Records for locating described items
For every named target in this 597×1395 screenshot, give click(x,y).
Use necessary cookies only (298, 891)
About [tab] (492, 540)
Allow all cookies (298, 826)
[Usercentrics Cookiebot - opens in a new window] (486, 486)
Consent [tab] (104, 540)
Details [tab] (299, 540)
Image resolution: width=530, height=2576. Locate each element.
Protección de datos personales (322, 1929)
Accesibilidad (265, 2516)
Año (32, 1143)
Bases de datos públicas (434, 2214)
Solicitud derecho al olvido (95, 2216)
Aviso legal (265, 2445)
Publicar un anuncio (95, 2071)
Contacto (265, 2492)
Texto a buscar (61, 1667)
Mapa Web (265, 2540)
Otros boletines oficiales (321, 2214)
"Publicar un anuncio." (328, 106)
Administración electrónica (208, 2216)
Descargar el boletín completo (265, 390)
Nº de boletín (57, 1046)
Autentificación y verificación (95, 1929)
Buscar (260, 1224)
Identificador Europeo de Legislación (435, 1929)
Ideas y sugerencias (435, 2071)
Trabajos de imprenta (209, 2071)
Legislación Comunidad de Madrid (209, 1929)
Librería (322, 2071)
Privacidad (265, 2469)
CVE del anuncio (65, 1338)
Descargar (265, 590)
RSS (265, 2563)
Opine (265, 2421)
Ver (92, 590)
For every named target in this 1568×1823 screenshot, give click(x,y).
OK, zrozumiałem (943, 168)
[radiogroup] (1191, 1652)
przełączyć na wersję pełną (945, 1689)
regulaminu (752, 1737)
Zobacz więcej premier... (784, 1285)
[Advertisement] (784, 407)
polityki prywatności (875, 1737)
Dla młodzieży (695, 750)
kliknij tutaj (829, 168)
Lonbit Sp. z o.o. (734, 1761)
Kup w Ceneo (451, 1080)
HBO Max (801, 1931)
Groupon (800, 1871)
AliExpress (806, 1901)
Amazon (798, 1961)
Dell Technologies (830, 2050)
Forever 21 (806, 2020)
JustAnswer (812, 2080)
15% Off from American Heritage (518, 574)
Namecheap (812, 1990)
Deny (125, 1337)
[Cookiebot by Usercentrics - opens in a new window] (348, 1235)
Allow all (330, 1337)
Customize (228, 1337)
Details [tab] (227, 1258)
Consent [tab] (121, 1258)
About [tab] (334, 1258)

▸ THE TASK
Rewrite all of the material above with "screenshot" replaced by "page" everywhere it occurs, leaving everything else as it is.

▸ SOLUTION
For every named target in this 597×1395 page, give click(x,y).
Use necessary cookies only (298, 891)
About [tab] (492, 540)
Allow all cookies (298, 826)
[Usercentrics Cookiebot - opens in a new window] (486, 486)
Consent [tab] (104, 540)
Details [tab] (299, 540)
Image resolution: width=530, height=2576. Locate each element.
Protección de datos personales (322, 1929)
Accesibilidad (265, 2516)
Año (32, 1143)
Bases de datos públicas (434, 2214)
Solicitud derecho al olvido (95, 2216)
Aviso legal (265, 2445)
Publicar un anuncio (95, 2071)
Contacto (265, 2492)
Texto a buscar (61, 1667)
Mapa Web (265, 2540)
Otros boletines oficiales (321, 2214)
"Publicar un anuncio." (328, 106)
Administración electrónica (208, 2216)
Descargar el boletín completo (265, 390)
Nº de boletín (57, 1046)
Autentificación y verificación (95, 1929)
Buscar (260, 1224)
Identificador Europeo de Legislación (435, 1929)
Ideas y sugerencias (435, 2071)
Trabajos de imprenta (209, 2071)
Legislación Comunidad de Madrid (209, 1929)
Librería (322, 2071)
Privacidad (265, 2469)
CVE del anuncio (65, 1338)
Descargar (265, 590)
RSS (265, 2563)
Opine (265, 2421)
Ver (92, 590)
For every named target in this 1568×1823 page, give click(x,y).
OK, zrozumiałem (943, 168)
[radiogroup] (1191, 1652)
przełączyć na wersję pełną (945, 1689)
regulaminu (752, 1737)
Zobacz więcej premier... (784, 1285)
[Advertisement] (784, 407)
polityki prywatności (875, 1737)
Dla młodzieży (695, 750)
kliknij tutaj (829, 168)
Lonbit Sp. z o.o. (734, 1761)
Kup w Ceneo (451, 1080)
HBO Max (801, 1931)
Groupon (800, 1871)
AliExpress (806, 1901)
Amazon (798, 1961)
Dell Technologies (830, 2050)
Forever 21 (806, 2020)
JustAnswer (812, 2080)
15% Off from American Heritage (518, 574)
Namecheap (812, 1990)
Deny (125, 1337)
[Cookiebot by Usercentrics - opens in a new window] (348, 1235)
Allow all (330, 1337)
Customize (228, 1337)
Details [tab] (227, 1258)
Consent [tab] (121, 1258)
About [tab] (334, 1258)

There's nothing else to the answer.